# Exercise brief
Throughout the material below, count the lines that include the string "link", then report only the resulting number.

# Supplied data
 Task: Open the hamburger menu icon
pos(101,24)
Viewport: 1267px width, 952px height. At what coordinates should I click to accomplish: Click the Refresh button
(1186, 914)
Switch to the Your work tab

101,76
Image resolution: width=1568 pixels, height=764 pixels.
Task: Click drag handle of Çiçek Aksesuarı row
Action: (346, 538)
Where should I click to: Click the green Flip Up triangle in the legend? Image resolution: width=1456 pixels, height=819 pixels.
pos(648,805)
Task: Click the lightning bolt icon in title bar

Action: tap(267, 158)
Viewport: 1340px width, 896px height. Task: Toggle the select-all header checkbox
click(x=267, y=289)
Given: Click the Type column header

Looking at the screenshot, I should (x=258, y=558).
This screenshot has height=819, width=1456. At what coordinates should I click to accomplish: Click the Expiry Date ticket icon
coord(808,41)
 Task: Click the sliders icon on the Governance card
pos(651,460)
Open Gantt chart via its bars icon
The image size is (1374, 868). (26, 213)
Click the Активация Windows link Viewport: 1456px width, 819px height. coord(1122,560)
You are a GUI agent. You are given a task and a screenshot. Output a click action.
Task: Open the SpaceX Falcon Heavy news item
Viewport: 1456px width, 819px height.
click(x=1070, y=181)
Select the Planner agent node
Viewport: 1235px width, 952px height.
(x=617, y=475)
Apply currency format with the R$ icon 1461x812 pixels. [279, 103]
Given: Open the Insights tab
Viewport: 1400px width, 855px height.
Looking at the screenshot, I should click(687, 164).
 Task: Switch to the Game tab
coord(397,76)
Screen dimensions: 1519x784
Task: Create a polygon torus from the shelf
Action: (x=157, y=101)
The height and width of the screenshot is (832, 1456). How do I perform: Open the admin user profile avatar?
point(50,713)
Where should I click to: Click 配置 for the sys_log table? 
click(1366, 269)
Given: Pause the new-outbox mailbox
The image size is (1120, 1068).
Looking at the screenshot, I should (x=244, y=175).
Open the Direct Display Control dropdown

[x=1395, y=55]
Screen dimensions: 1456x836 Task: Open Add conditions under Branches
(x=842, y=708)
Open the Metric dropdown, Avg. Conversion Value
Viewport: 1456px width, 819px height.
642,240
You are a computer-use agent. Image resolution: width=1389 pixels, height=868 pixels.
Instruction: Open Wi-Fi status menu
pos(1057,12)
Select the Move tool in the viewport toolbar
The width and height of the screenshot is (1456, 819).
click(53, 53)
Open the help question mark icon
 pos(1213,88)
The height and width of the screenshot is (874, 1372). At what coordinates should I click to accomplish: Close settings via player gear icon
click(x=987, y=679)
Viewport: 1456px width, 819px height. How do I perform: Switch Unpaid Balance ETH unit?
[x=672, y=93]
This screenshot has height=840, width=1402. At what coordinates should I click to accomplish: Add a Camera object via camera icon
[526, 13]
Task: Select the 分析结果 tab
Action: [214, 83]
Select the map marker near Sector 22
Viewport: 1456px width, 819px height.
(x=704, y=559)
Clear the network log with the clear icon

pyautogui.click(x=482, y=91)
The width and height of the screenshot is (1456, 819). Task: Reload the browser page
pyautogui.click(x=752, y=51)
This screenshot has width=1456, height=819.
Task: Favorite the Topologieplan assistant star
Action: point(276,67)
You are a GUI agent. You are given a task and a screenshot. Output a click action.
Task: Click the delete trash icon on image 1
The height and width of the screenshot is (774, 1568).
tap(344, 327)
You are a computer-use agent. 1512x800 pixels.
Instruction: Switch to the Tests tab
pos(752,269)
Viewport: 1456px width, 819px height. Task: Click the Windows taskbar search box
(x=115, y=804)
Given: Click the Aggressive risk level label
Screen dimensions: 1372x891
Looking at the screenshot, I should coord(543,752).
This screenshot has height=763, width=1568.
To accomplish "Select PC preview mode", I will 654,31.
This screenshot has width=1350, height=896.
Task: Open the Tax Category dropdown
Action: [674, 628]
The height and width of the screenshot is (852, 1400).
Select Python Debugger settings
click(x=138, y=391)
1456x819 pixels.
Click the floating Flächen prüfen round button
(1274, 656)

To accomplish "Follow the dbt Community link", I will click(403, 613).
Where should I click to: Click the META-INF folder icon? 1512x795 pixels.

# Problem solution
2